*DESCRIPTION OF THE TASK*
Copy out the line that contains "fetish phonesex (21, 326)" and the lines after it through the final one in the entries below, exactly, with no other lines.
------
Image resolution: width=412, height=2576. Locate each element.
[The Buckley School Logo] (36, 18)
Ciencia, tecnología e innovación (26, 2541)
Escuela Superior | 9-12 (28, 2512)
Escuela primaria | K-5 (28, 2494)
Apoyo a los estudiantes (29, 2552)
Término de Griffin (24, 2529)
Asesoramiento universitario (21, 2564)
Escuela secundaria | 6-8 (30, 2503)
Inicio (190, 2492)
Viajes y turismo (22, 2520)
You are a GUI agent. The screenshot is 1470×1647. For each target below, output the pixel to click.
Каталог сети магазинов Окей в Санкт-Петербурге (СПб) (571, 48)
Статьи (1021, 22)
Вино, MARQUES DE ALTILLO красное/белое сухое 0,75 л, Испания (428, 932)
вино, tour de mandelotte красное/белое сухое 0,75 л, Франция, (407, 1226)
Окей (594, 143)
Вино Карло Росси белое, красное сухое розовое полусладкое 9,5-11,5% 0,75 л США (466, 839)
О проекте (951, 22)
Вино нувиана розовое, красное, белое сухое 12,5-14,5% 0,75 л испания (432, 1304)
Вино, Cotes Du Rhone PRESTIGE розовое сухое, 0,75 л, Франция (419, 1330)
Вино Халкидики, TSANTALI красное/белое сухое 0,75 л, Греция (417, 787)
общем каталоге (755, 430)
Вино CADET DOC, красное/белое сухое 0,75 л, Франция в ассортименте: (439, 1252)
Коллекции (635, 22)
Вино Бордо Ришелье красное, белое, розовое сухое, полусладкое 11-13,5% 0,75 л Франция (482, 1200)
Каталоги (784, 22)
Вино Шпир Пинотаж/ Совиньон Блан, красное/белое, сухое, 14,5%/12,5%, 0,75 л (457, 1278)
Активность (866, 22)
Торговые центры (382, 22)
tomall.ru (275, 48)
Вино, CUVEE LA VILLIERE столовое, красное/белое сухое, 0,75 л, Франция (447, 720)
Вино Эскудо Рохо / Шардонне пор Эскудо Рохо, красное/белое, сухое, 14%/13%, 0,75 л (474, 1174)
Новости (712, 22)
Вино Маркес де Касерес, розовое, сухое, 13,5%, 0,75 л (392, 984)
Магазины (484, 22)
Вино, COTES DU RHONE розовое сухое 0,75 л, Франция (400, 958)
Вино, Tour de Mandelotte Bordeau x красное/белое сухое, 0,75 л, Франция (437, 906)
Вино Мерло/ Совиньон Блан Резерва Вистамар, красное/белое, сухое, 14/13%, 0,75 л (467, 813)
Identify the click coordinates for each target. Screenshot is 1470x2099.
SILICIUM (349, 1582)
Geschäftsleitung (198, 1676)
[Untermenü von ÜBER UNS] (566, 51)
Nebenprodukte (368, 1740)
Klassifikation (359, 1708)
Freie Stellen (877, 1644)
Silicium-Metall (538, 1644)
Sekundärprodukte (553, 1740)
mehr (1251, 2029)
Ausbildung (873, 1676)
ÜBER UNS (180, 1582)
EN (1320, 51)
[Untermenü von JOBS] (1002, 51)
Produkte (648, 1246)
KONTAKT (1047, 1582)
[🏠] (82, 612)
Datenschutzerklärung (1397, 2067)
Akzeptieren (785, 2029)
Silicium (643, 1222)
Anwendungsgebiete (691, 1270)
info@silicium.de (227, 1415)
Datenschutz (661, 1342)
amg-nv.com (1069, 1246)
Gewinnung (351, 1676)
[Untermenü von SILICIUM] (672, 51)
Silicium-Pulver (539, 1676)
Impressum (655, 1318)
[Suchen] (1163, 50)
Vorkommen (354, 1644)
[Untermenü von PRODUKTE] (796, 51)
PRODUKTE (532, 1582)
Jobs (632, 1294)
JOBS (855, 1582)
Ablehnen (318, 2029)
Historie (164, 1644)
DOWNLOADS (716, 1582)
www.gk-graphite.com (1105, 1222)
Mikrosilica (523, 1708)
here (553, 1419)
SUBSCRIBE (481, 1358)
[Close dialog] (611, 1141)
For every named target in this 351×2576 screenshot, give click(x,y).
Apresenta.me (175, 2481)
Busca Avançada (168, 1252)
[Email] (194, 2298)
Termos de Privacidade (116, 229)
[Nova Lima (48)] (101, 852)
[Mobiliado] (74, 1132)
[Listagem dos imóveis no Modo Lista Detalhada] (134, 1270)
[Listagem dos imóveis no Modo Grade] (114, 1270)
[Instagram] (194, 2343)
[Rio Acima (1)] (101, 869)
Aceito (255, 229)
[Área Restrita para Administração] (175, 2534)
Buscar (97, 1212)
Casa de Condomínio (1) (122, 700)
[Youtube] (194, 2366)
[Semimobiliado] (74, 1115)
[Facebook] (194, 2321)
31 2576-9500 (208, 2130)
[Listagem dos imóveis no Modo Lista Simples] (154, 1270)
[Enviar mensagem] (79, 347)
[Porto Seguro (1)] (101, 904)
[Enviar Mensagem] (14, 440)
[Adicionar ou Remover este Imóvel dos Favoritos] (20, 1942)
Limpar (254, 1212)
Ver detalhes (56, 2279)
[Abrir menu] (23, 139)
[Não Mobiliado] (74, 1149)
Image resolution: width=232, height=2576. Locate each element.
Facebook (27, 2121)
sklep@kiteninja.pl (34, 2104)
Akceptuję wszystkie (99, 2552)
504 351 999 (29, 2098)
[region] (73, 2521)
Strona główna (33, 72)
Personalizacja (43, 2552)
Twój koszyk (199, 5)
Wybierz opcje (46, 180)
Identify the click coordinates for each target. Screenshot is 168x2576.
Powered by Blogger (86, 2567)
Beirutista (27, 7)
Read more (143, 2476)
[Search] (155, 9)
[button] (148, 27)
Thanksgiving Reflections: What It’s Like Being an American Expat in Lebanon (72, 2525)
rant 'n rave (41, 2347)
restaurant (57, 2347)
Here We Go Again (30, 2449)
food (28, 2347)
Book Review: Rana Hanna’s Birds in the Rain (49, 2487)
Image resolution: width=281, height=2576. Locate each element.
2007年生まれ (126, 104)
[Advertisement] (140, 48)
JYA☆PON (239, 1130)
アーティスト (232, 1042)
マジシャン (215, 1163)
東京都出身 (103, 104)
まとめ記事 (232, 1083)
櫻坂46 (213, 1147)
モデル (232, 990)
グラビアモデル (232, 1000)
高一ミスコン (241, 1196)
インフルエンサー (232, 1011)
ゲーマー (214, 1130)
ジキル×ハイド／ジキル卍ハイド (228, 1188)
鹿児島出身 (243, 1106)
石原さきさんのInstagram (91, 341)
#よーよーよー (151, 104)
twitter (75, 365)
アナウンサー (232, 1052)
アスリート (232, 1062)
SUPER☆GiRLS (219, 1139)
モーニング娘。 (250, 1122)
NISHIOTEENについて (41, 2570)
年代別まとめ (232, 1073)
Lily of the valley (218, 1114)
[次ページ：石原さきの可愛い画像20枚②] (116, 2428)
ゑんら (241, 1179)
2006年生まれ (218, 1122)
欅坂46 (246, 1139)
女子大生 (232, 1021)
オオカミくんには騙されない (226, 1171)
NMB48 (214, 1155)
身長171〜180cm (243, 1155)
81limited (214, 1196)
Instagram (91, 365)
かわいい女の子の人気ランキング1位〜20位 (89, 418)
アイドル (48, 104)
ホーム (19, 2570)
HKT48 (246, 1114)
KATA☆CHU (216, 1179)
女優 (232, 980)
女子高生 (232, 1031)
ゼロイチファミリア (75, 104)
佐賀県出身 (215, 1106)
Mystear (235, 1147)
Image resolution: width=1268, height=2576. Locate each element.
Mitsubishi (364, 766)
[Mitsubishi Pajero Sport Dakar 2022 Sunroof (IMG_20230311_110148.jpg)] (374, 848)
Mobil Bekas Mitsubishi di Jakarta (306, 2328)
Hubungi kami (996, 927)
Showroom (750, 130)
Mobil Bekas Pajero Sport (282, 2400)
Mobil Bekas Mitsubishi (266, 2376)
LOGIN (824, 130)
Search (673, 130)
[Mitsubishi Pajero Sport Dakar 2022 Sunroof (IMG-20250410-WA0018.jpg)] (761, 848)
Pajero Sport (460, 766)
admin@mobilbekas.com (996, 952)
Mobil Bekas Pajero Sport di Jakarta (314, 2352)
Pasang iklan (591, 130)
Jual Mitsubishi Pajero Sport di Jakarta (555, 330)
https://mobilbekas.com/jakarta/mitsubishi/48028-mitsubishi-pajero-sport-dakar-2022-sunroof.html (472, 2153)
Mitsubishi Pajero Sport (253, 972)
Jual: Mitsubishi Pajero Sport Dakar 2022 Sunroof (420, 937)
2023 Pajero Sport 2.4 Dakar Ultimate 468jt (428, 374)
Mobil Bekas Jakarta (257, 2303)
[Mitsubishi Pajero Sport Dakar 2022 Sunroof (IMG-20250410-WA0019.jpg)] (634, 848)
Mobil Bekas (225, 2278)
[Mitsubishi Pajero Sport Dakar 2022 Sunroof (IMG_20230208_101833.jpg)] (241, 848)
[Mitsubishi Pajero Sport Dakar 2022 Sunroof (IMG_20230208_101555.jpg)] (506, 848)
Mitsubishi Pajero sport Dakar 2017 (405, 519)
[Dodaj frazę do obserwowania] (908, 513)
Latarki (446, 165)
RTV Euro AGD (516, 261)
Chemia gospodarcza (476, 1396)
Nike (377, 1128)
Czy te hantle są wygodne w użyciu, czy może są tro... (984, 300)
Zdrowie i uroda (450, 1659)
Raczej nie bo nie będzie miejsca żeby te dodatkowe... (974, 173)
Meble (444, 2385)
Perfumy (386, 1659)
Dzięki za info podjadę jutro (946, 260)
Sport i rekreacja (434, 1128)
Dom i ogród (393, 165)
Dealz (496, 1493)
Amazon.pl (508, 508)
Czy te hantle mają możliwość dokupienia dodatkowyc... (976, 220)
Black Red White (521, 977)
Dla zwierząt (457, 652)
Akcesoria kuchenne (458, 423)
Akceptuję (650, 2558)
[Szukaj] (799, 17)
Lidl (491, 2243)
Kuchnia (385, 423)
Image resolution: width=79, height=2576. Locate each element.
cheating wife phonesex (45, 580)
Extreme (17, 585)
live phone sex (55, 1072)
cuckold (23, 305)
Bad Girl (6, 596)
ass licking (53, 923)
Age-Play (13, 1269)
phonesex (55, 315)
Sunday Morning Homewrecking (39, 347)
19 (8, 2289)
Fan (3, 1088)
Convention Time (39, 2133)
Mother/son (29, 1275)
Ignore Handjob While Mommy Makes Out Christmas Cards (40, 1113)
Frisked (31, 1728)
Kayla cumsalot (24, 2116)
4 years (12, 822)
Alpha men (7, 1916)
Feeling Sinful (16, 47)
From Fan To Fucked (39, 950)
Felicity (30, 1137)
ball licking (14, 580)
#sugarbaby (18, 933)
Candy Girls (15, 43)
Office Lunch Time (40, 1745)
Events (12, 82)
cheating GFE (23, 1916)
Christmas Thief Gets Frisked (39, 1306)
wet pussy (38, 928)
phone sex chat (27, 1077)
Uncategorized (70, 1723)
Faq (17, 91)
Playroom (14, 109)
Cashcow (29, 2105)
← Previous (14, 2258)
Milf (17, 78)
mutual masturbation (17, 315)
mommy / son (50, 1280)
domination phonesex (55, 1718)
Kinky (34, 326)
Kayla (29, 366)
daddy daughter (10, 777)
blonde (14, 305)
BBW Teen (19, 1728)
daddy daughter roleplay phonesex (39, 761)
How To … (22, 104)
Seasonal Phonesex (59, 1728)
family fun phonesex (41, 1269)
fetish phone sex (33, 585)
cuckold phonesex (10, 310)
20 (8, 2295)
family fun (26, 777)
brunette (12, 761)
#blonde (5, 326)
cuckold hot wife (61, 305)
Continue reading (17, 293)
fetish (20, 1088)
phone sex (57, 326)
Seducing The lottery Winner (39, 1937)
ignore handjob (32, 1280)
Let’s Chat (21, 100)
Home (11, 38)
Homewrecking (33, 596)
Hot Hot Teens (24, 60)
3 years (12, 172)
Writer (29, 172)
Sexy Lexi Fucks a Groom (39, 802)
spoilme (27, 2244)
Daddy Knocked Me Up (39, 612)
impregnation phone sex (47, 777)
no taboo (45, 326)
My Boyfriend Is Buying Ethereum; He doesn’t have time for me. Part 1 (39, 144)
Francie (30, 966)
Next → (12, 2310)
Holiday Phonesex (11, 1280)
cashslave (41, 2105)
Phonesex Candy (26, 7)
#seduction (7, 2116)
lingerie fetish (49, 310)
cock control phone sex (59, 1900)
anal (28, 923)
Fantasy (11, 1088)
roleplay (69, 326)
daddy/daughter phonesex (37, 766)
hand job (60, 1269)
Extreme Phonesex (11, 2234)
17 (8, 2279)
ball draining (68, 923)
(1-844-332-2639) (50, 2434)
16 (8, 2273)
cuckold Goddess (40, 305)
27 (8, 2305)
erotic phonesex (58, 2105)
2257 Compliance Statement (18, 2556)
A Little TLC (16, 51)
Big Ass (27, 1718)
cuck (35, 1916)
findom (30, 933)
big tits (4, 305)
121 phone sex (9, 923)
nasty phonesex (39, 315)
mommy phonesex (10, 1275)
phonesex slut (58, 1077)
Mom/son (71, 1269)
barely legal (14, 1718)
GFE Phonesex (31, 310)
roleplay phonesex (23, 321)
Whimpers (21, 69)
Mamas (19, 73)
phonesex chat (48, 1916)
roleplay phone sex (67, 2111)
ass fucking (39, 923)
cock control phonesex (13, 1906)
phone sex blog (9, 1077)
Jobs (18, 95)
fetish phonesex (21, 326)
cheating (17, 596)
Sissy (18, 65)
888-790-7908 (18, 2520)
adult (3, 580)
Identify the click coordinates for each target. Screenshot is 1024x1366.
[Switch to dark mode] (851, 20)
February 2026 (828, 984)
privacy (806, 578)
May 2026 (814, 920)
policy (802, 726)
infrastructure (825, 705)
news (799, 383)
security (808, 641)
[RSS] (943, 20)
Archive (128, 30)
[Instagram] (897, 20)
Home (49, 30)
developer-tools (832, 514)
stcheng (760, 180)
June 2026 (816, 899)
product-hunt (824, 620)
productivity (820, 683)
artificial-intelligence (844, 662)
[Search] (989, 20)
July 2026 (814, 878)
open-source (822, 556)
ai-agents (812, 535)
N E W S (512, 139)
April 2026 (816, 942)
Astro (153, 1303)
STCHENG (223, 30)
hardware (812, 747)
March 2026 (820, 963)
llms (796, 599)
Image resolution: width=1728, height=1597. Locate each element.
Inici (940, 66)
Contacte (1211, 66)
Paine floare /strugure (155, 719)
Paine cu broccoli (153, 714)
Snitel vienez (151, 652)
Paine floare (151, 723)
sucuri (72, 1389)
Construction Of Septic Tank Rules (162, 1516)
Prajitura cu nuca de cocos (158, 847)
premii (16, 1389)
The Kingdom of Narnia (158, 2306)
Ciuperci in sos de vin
------
*WRITTEN RESPONSE*
fetish phonesex (21, 326)
cheating (17, 596)
Sissy (18, 65)
888-790-7908 (18, 2520)
adult (3, 580)
Identify the click coordinates for each target. Screenshot is 1024x1366.
[Switch to dark mode] (851, 20)
February 2026 (828, 984)
privacy (806, 578)
May 2026 (814, 920)
policy (802, 726)
infrastructure (825, 705)
news (799, 383)
security (808, 641)
[RSS] (943, 20)
Archive (128, 30)
[Instagram] (897, 20)
Home (49, 30)
developer-tools (832, 514)
stcheng (760, 180)
June 2026 (816, 899)
product-hunt (824, 620)
productivity (820, 683)
artificial-intelligence (844, 662)
[Search] (989, 20)
July 2026 (814, 878)
open-source (822, 556)
ai-agents (812, 535)
N E W S (512, 139)
April 2026 (816, 942)
Astro (153, 1303)
STCHENG (223, 30)
hardware (812, 747)
March 2026 (820, 963)
llms (796, 599)
Image resolution: width=1728, height=1597. Locate each element.
Inici (940, 66)
Contacte (1211, 66)
Paine floare /strugure (155, 719)
Paine cu broccoli (153, 714)
Snitel vienez (151, 652)
Paine floare (151, 723)
sucuri (72, 1389)
Construction Of Septic Tank Rules (162, 1516)
Prajitura cu nuca de cocos (158, 847)
premii (16, 1389)
The Kingdom of Narnia (158, 2306)
Ciuperci in sos de vin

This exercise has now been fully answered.